Während die erste Etappe langweilig ist — nur ein Kilometer vom Schlafplatz zum Startpunkt der Wanderung —, belohnt die zweite mit einem weiten Blick über die umliegenden Täler.
Als ich fast ganz oben bin, ist das Auto unten nicht mehr zu sehen und die Dämmerung hat sich über den Berg gelegt. Das Gebäude taucht hinter einer Anhöhe auf, scheint mit jedem Schritt, den ich mich nähere, weiter aus dem steinigen Untergrund zu wachsen. Innen ist ein Kamin, in dem ein gemütliches Holzfeuer brennt. Sebastian hatte mir berichtet, dass er ganz alleine auf einer der hölzernen Sitzflächen saß und durch das Panoramafenster der Sonne auf ihrem Weg nach unten zusehen konnte.

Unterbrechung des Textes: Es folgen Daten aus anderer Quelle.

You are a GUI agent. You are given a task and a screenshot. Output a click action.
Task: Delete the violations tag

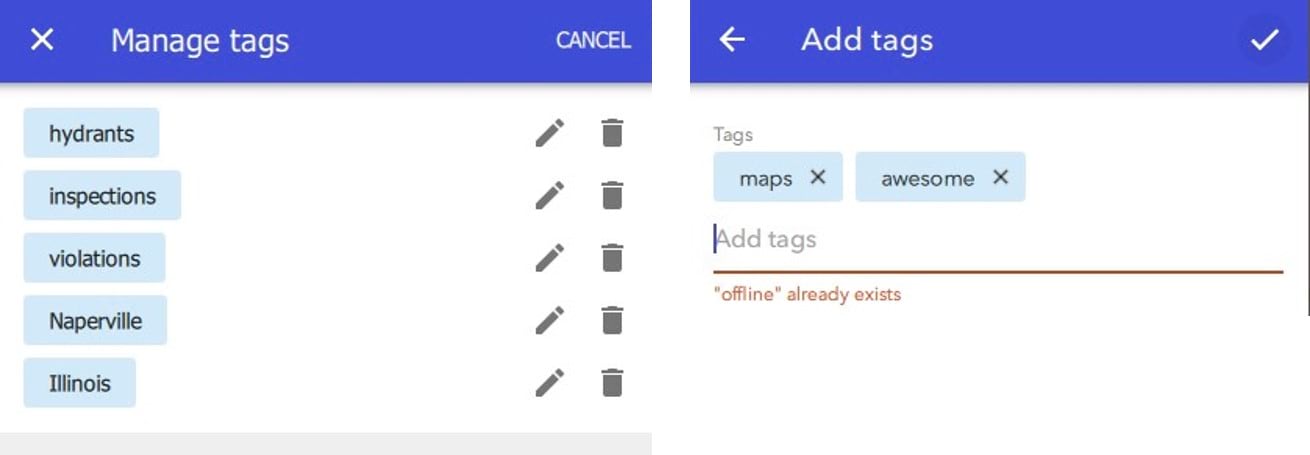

Als ich eintrete, sitzt auf den Bänken eine Gruppe Jugendlicher, es läuft leise Musik. Zusammen schauen wir auf die Berge, während die Schatten länger werden. Schließlich breche ich wieder auf nach unten. Kurz, nachdem ich wieder im Auto bin, fängt es an zu regnen. Am nächsten Morgen ist es nass und kalt, nur 6 Grad. Wir gehen nicht mit den Kindern wandern.
So ist es uns andauernd gegangen, seit wir in Norwegen sind. Es liegt in diesem Jahr eine ungünstige Großwetterlage über Europa. Tiefdruckgebiete ringen um Vorherrschaft im Norden. Anstatt in der Hochsaison und Hauptreisezeit Norwegen von seiner schönsten, trockensten und wärmsten Seite zu erleben, fahren wir von einer Matschpiste zur nächsten. Den ganzen Tag hängen die Wolken grau und dicht über uns.

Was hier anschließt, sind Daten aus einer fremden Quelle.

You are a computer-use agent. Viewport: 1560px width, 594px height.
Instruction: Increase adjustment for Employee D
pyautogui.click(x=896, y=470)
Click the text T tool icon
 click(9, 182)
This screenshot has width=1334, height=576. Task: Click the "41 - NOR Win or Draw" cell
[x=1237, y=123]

Wenn es einmal nicht regnet, springen wir sofort aus dem Auto, um zu kochen und zu spielen. Aber so haben wir uns die Zeit in Norwegen nicht vorgestellt. Zwar macht ein bisschen Regen uns nichts aus, aber der Sommer lässt ja schon seit Wochen auf sich warten. Und eins ist klar: Wenn der Sommer erst vorbei ist, wird es in Norwegen nicht besser.

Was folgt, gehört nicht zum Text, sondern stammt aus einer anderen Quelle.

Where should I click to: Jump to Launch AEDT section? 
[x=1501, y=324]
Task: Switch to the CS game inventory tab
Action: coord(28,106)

Um schnell etwas Abhilfe zu schaffen, haben wir unsere Pläne verworfen, über das Innland Richtung Norden zu fahren und sind stattdessen bei Trondheim Richtung Küste abgebogen. Hier hat es heute zum ersten Mal seit Tagen einen ganzen Nachmittag nicht geregnet. Wie es weitergeht? Ich weiß es nicht. Aber wir sind noch nicht bereit, auf einen Sommer zu verzichten. Und den gibt es ganz bestimmt irgendwo. Nur vielleicht nicht hier in Skandinavien.